What is asked
**a)** In the multishot camera patent text, translate this sentence into Spanish: "This drop in resolution can lead to unwanted artefacts in an image called colour aliasing where the edges of diagonal neutral lines have a continuously varying rainbow of colours."
**b)** Write the next part of the multishot camera patent text, picking up after its final sentence.

Source passage
Patent Publication Number: US-2003227562-A1

Title: Multishot camera

Description:
FIELD OF THE INVENTION  
       [0001] The invention relates to a digital imaging device such as a digital camera.  
       [0002] When using colour digital cameras with two dimensional detector chips the resolution is lower than the equivalent mono detector chip. This is because the colour detector has to use three pixel sites for each output pixel, one red pixel, one green pixel and one blue pixel. Thus the actual resolution of the colour detector is three times lower than the equivalent mono detector. Consider a simple system where the colour detector has rows of red, green and blue pixels. Many manufacturers use complicated schemes to improve the resolution of the green channel at the expense of the blue or to reduce colour aliasing but some manufacturers simply have a row of red pixels, row of green pixels, row of blue pixels repeated throughout the entire chip.  
       [0003] This drop in resolution can lead to unwanted artefacts in an image called colour aliasing where the edges of diagonal neutral lines have a continuously varying rainbow of colours.  
       [0004] Thus for example a 3000×3000=9M mono chip will only produce 1000×3000=3M colour pixels.  
       [0005] On some digital camera backs it is possible to take three exposures with the CCD chip displaced by one row at a time. Then the image is reassembled to produce a single colour image with the same resolution as the equivalent mono chip because each possible pixel position would have had a red, green and blue pixel sensor in one of the exposures.

Data section
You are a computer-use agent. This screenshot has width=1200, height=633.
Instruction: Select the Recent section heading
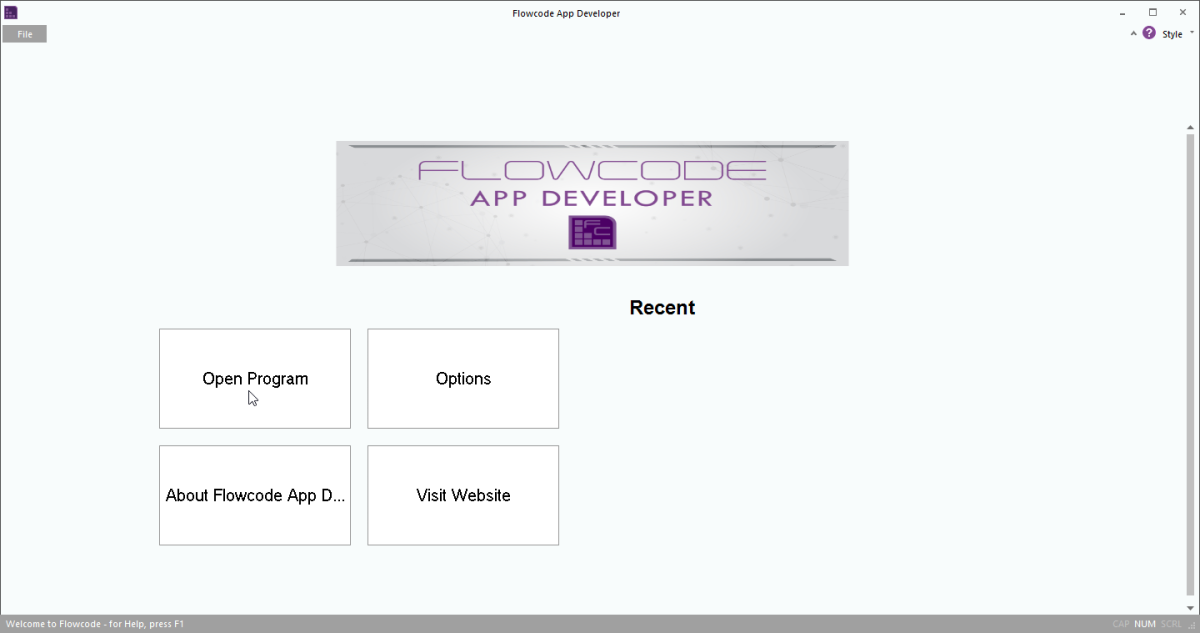[x=661, y=307]
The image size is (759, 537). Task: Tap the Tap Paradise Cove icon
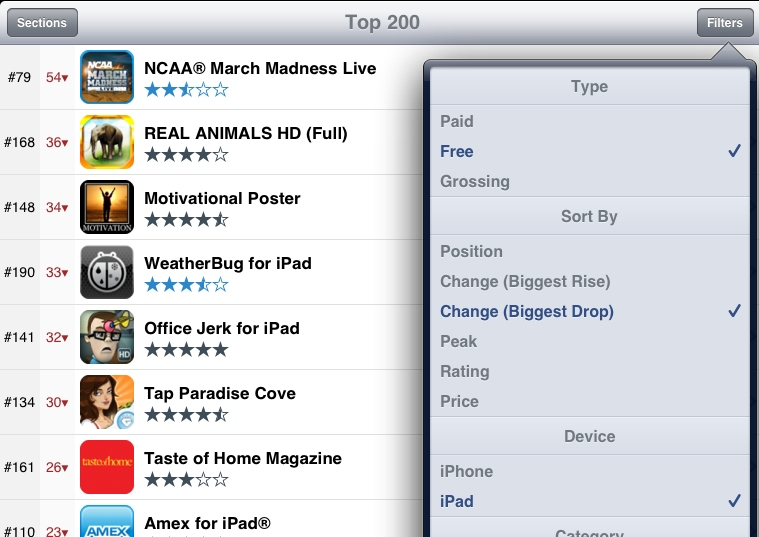107,402
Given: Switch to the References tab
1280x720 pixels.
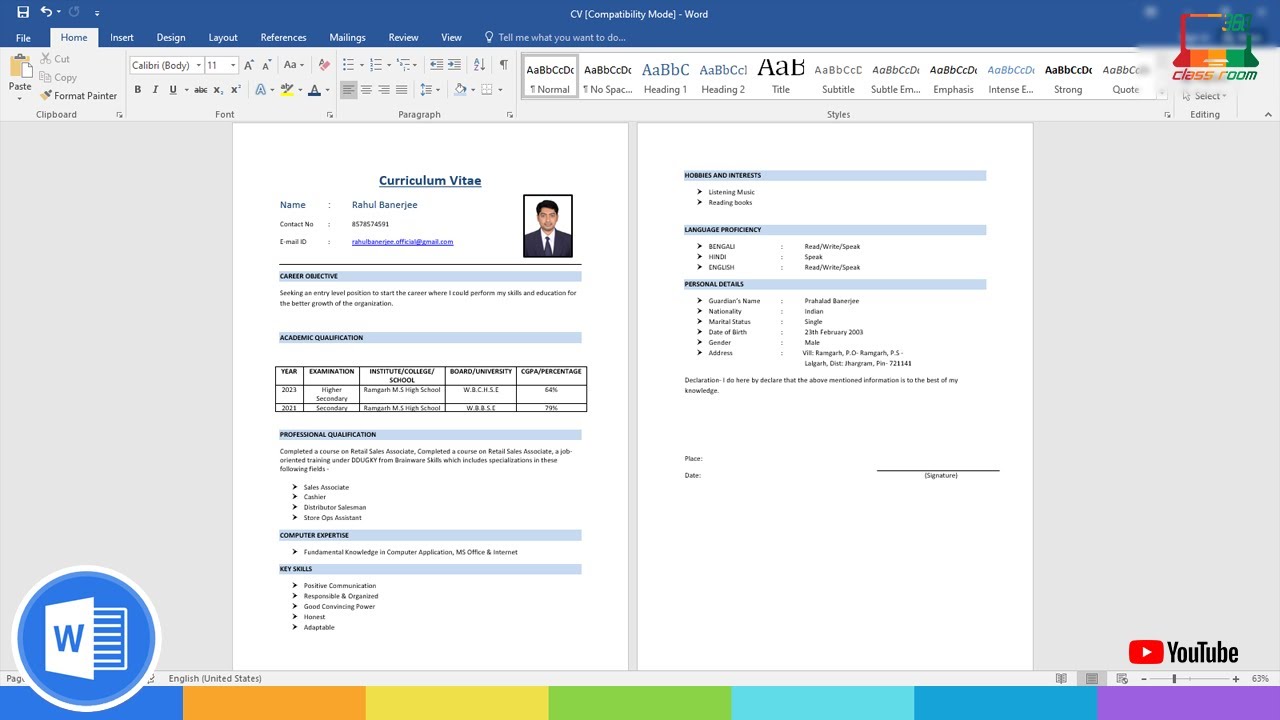Looking at the screenshot, I should (284, 38).
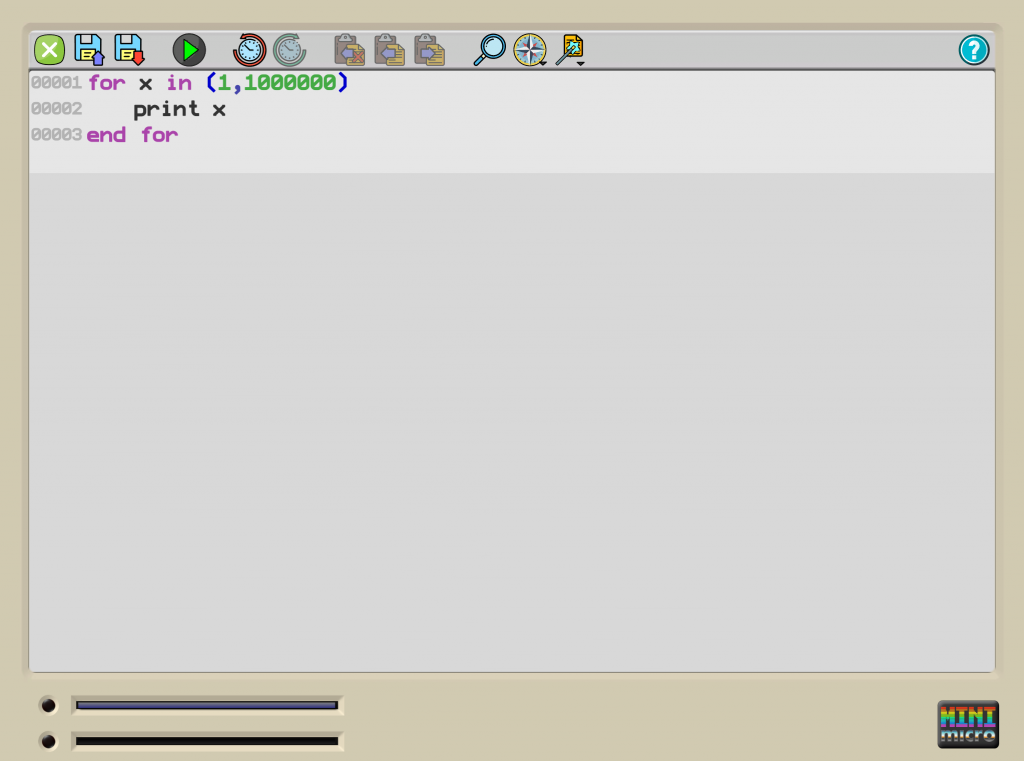Viewport: 1024px width, 761px height.
Task: Click the number 1000000 in the code
Action: pyautogui.click(x=290, y=83)
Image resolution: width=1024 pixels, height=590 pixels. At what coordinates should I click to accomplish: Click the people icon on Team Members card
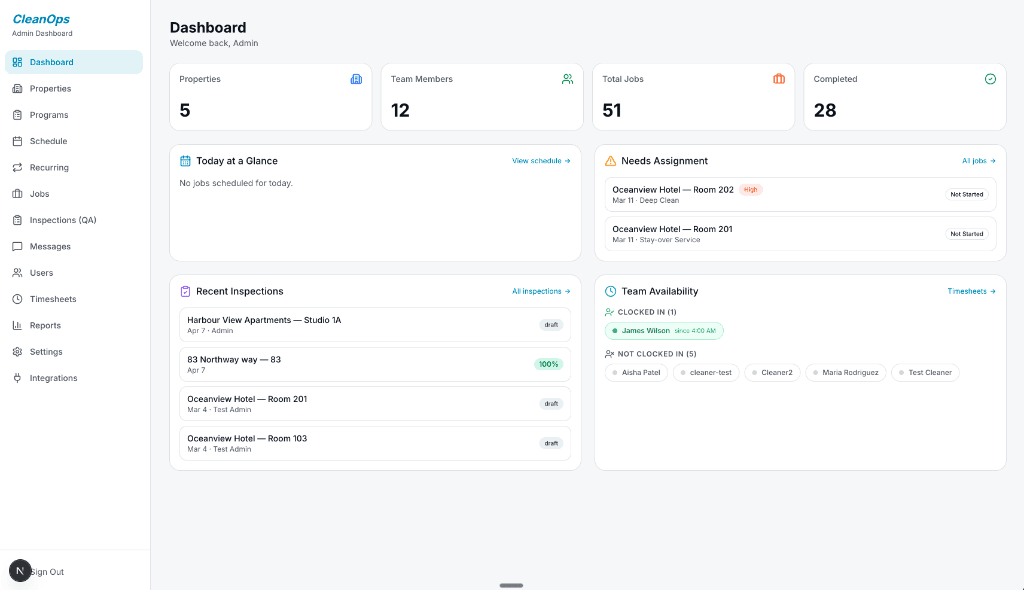coord(568,78)
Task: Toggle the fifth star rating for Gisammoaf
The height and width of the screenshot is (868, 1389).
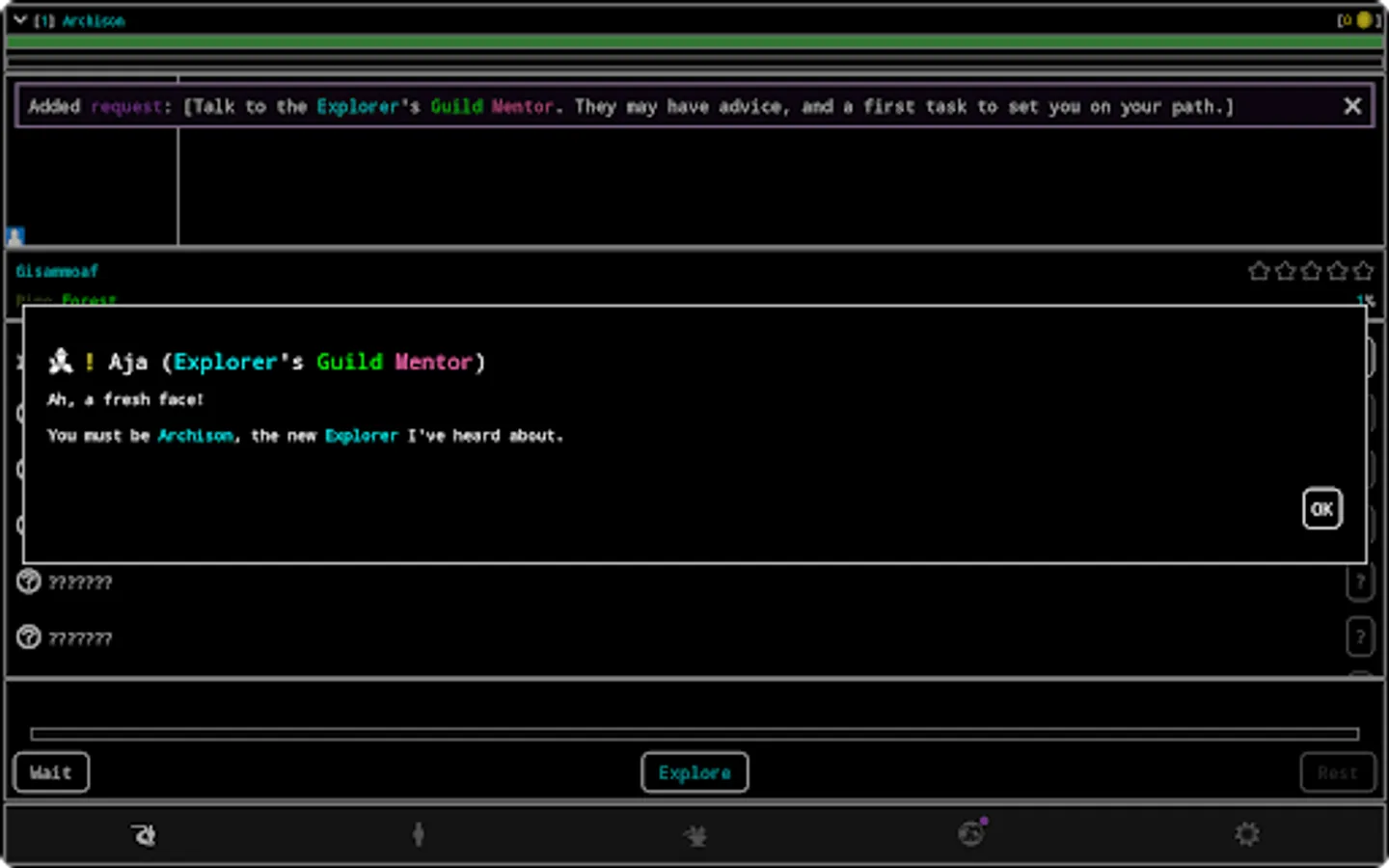Action: click(x=1363, y=271)
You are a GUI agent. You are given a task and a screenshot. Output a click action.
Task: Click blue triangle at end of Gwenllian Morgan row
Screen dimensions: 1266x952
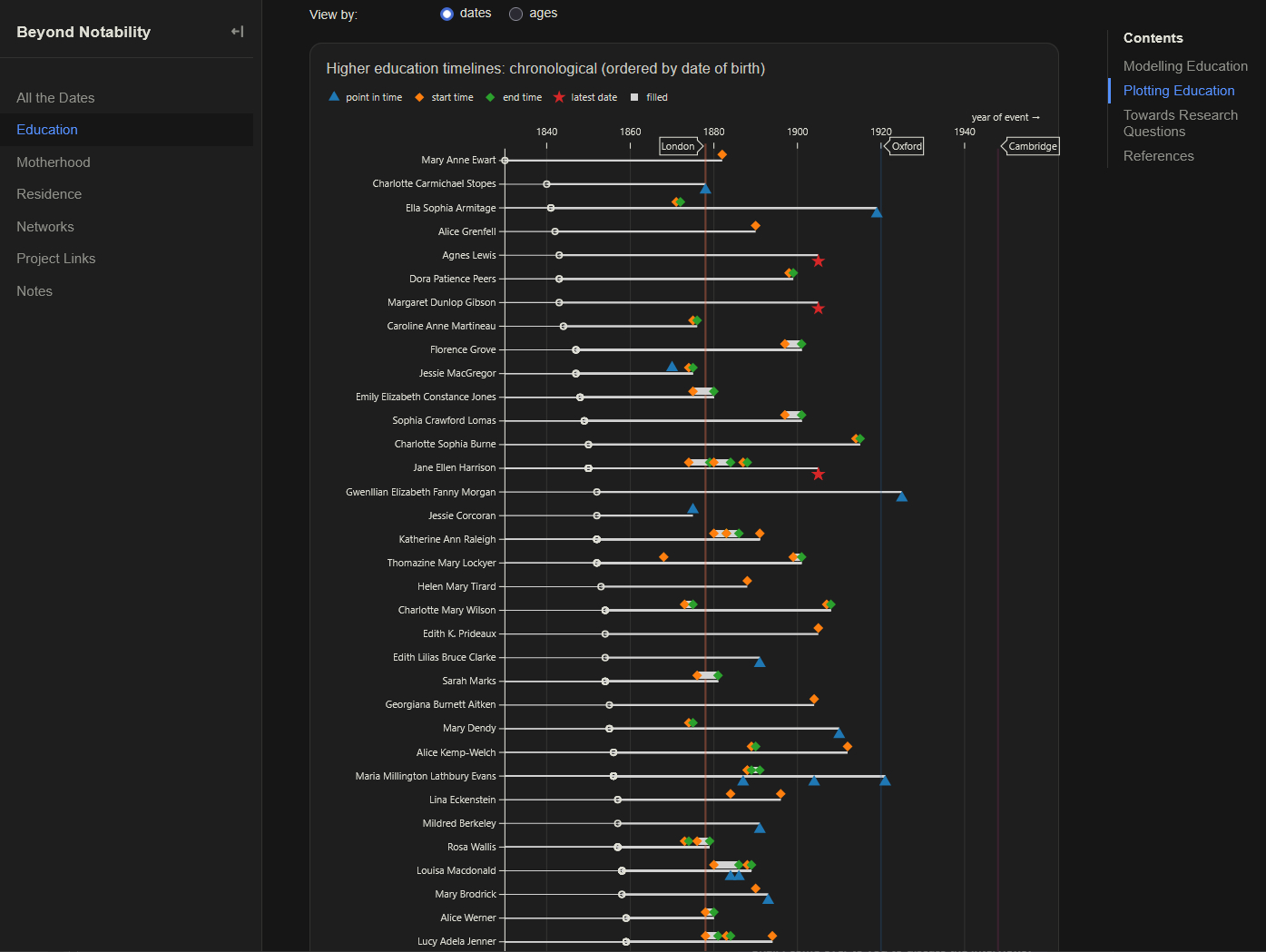pyautogui.click(x=901, y=496)
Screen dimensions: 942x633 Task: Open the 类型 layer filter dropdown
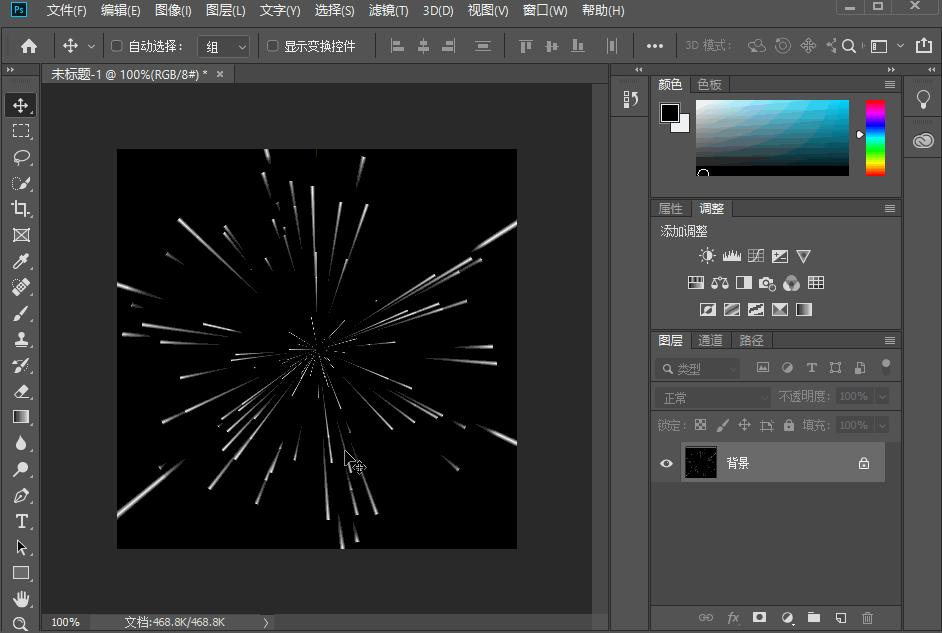[698, 369]
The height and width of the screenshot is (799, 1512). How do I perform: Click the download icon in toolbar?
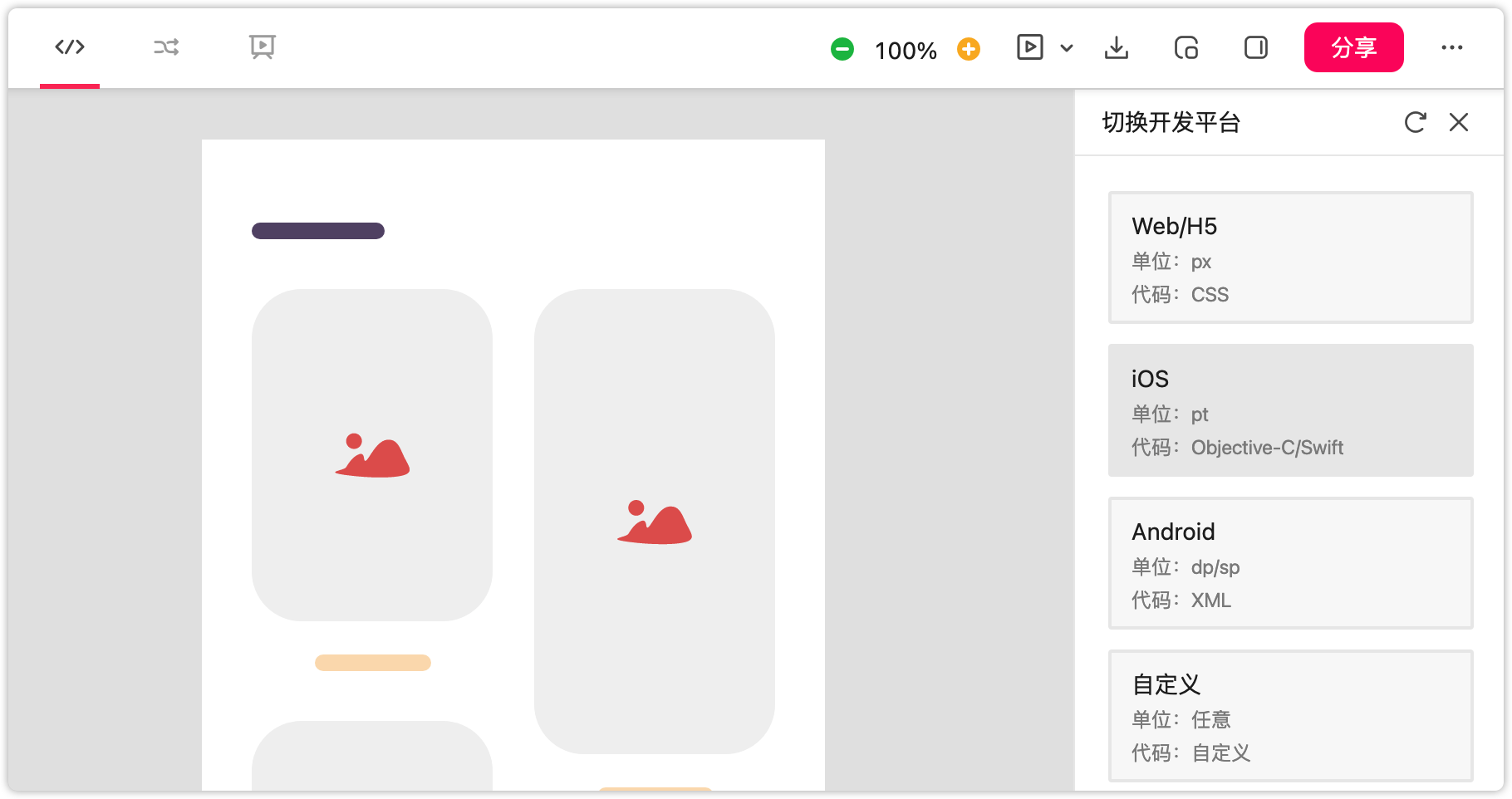coord(1117,48)
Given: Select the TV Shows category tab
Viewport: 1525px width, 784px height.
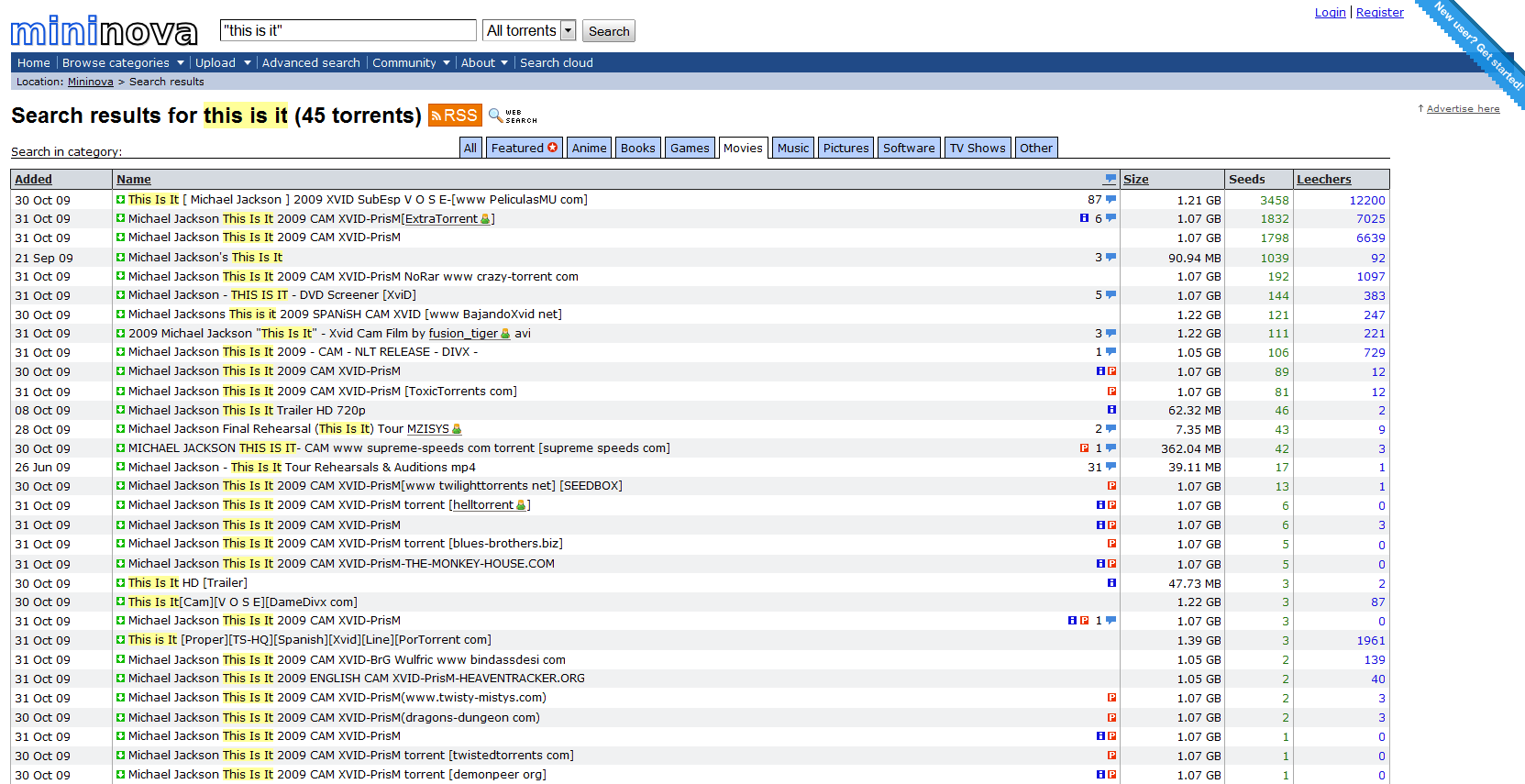Looking at the screenshot, I should tap(977, 148).
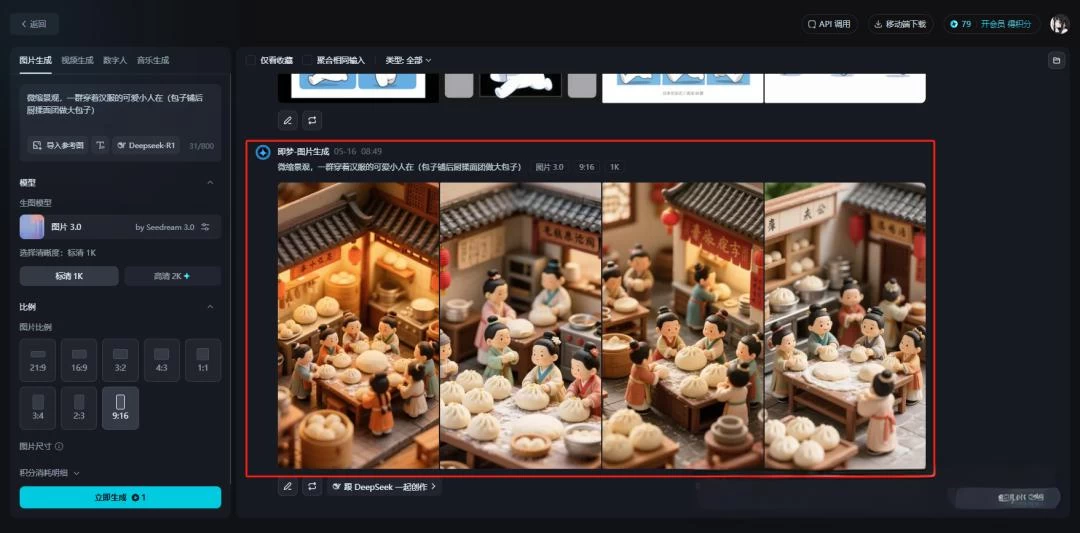Click the 导入参考图 import reference image button
1080x533 pixels.
[58, 145]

Results of the exercise
**a)** Esta pérdida de resolución puede provocar artefactos no deseados en una imagen, llamados aliasing de color, en los que los bordes de las líneas neutras diagonales presentan un arcoíris de colores que varía de forma continua.

**b)**
       [0006] This is well known and a solution is provided by many camera back manufacturers such as Kodak and Creo. With a more complicated scheme for interlacing the red green and blue pixels such as having more pixels one colour than another it will be necessary to have more than three exposures to create one full resolution image. Also it may be necessary to have more than one direction of displacement to create a full resolution image if the pixels of one colour are spaced many pixels apart in one direction.  
       [0007] This simple displacement of the CCD chip has to be built into the camera back or into the camera itself. It is not possible to do this once the CCD has been mounted securely in a camera.  
       [0008] In accordance with a first aspect of the present invention, we provide a digital imaging device having a detector array fixed to a housing, the detector array including a set of radiation detectors responsive to radiation of different wavelengths; and a focusing lens, mounted via a mounting assembly to the housing, to focus an image onto the detector array, wherein the mounting assembly is operable to move the lens relative to the housing and detector array whereby the image can be displaced relative to the detector array.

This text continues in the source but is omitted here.